Understanding Catastrophic Forgetting and Remembering in Continual Learning with Optimal Relevance Mapping
Prakhar Kaushik, Alex Gain, Adam Kortylewski, Alan Yuille
TL;DR
The paper addresses catastrophic forgetting and catastrophic remembering in strict continual learning by introducing Relevance Mapping Networks (RMNs) that learn per-task binary relevance masks to create an optimal overlap of network parameters without data replay. Grounded in the Optimal Overlap Hypothesis, RMNs gate weights to preserve prior knowledge while adapting to new tasks, achieving state-of-the-art results on standard benchmarks. They also demonstrate unsupervised capabilities for detecting new tasks and inferring task identity without labeled task information, extending the approach to catastrophic remembering.

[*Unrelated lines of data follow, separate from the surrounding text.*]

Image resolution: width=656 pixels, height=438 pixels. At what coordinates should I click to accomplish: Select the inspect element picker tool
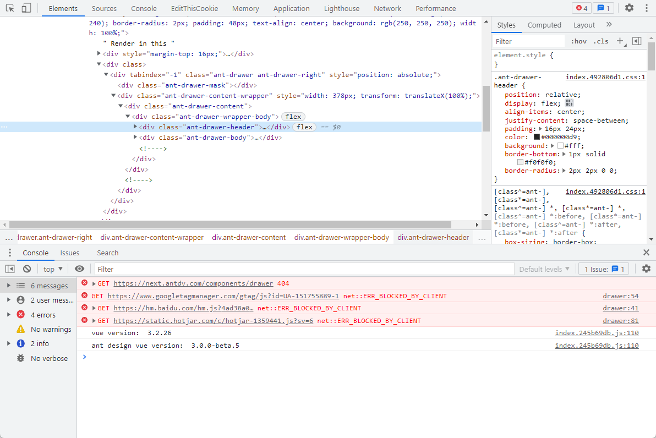click(9, 8)
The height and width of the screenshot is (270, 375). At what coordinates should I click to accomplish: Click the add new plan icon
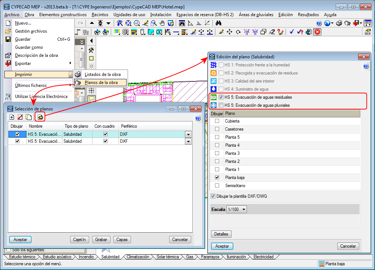12,117
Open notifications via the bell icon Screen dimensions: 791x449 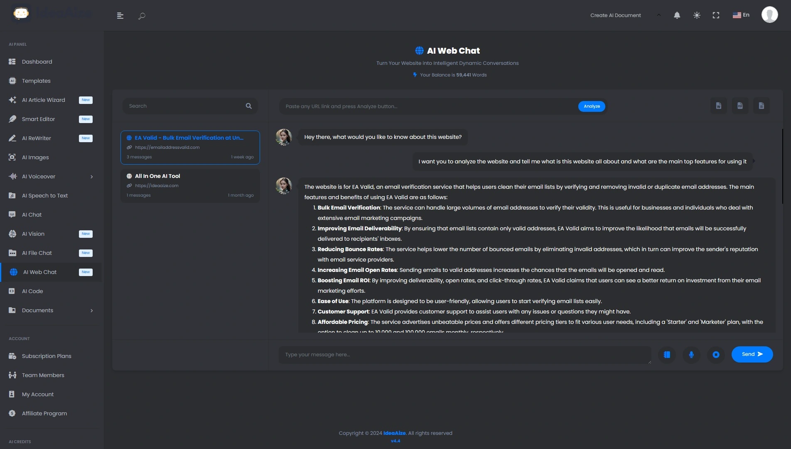coord(677,15)
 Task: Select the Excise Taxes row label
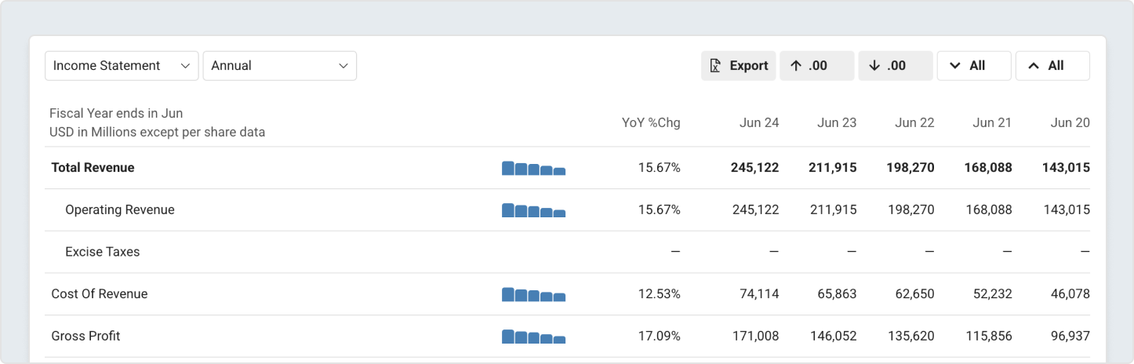pos(103,253)
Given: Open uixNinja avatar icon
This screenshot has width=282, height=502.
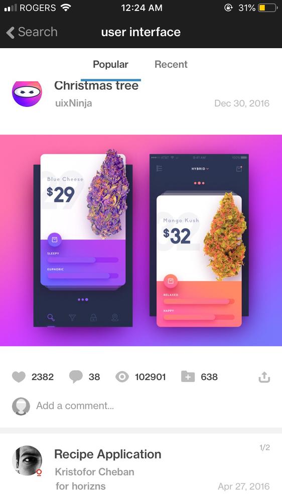Looking at the screenshot, I should coord(27,94).
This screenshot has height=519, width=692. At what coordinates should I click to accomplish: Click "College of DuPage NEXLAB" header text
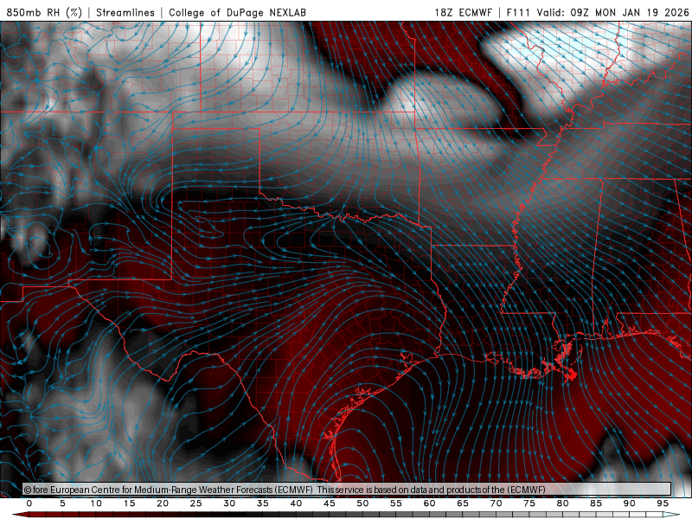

This work offers a practical, memory-free solution for continual learning that maintains discriminability across tasks and enables task discovery in dynamic environments.
Abstract
Catastrophic forgetting in neural networks is a significant problem for continual learning. A majority of the current methods replay previous data during training, which violates the constraints of an ideal continual learning system. Additionally, current approaches that deal with forgetting ignore the problem of catastrophic remembering, i.e. the worsening ability to discriminate between data from different tasks. In our work, we introduce Relevance Mapping Networks (RMNs) which are inspired by the Optimal Overlap Hypothesis. The mappings reflects the relevance of the weights for the task at hand by assigning large weights to essential parameters. We show that RMNs learn an optimized representational overlap that overcomes the twin problem of catastrophic forgetting and remembering. Our approach achieves state-of-the-art performance across all common continual learning datasets, even significantly outperforming data replay methods while not violating the constraints for an ideal continual learning system. Moreover, RMNs retain the ability to detect data from new tasks in an unsupervised manner, thus proving their resilience against catastrophic remembering.